Austrian politician (1948–2016)

Manfred Rein (19 December 1948, in Dornbirn, Austria – 22 April 2016, in Feldkirch, Austria) was an Austrian politician for the Austrian People's Party (ÖVP) and president of the Economic Chamber of Vorarlberg.

== Life ==
After completing grammar school in his hometown of Dornbirn, Rein went to the Handelsschule in Feldkirch. Subsequently, he completed studying as a tiler, which he completed in 1971. In 1976, he passed the master's examination for plate tiler and in 1980 founded his own company in Dornbirn.

He was married and lived with his wife as well as a son and a daughter in Dornbirn.

== Politics ==
From 1980 to 1994, Rein was a member of the Dornbirn City Council for the Austrian People's Party. From 1985 to 1994, he was also city councilor in Dornbirn. From 1995 until the end of 2008, he worked as a provincial councilor in the Vorarlberg state government. He was responsible for the areas of general economic affairs (economic and transport policy), economic law (business and water law), spatial planning and construction law, housing promotion, and traffic law and road construction.

On 20 November 2008, Rein was appointed by the General Assembly of the Vorarlberg branch of the Austrian Federal Economic Chamber as the successor of the President of the Federal Economic Chamber, Kuno Riedmann.
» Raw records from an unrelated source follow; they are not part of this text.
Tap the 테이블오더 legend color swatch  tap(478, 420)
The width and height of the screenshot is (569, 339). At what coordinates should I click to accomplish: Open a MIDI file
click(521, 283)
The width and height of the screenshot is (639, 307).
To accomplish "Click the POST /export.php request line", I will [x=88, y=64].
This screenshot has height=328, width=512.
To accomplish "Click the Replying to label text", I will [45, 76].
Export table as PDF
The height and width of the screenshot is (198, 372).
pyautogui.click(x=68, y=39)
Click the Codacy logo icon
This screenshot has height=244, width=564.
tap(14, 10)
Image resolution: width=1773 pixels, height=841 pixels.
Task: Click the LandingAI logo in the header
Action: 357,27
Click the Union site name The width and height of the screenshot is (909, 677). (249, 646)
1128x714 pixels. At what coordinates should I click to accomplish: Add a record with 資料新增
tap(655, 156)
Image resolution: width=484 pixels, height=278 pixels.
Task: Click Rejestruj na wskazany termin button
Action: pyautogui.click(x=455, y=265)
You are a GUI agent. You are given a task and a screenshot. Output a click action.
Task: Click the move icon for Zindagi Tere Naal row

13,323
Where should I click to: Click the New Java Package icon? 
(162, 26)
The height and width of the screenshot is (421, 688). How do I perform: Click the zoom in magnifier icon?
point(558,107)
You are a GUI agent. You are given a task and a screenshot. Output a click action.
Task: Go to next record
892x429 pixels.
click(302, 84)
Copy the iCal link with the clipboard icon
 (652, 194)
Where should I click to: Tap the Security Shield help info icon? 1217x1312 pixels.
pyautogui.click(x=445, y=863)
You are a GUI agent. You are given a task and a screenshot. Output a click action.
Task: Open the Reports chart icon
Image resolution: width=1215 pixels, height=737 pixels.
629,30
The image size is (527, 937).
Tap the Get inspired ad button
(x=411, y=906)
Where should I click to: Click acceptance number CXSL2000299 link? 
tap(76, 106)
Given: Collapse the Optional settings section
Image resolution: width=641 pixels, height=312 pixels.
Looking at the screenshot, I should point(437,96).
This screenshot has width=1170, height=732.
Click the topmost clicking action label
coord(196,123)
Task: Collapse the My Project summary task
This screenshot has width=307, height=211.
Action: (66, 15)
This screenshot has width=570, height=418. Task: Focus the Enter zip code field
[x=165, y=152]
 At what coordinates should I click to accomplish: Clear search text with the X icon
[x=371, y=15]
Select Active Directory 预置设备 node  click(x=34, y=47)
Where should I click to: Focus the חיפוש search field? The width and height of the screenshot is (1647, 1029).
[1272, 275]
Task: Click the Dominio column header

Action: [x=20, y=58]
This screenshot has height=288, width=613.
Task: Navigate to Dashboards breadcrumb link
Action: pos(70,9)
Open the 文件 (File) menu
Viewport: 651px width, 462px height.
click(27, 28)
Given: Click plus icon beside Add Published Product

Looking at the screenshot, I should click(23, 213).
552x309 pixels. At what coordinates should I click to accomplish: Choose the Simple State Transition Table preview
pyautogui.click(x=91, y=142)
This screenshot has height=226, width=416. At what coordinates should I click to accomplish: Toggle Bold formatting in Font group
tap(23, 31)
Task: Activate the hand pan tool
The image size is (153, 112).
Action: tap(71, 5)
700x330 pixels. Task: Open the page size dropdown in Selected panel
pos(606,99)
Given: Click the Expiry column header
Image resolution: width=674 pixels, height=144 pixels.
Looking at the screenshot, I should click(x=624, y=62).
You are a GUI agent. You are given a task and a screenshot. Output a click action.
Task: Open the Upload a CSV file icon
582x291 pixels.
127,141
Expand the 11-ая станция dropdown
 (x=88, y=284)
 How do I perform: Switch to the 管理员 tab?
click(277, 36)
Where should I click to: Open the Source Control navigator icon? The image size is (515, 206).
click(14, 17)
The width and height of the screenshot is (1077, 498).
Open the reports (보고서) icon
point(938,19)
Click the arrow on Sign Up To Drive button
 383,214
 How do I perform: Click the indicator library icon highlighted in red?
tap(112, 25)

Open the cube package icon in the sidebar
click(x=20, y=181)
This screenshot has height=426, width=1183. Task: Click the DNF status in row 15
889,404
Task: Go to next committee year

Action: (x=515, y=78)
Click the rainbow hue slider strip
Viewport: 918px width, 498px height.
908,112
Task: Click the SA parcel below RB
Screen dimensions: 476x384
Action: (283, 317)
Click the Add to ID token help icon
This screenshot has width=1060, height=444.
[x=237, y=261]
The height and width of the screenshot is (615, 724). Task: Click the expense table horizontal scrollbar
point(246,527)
His successor as provincial councilor in the state government became Karlheinz Rüdisser. At the Landtag meeting on 10 December 2008, Rein resigned from office as provincial councilor and on the following day took his new position as President of the Federal Economic Chamber. He held this office until his death in 2016. He also served as chairman of the Vorarlberg branch of the ÖVP sub-organization Österreichische Wirtschaftsbund.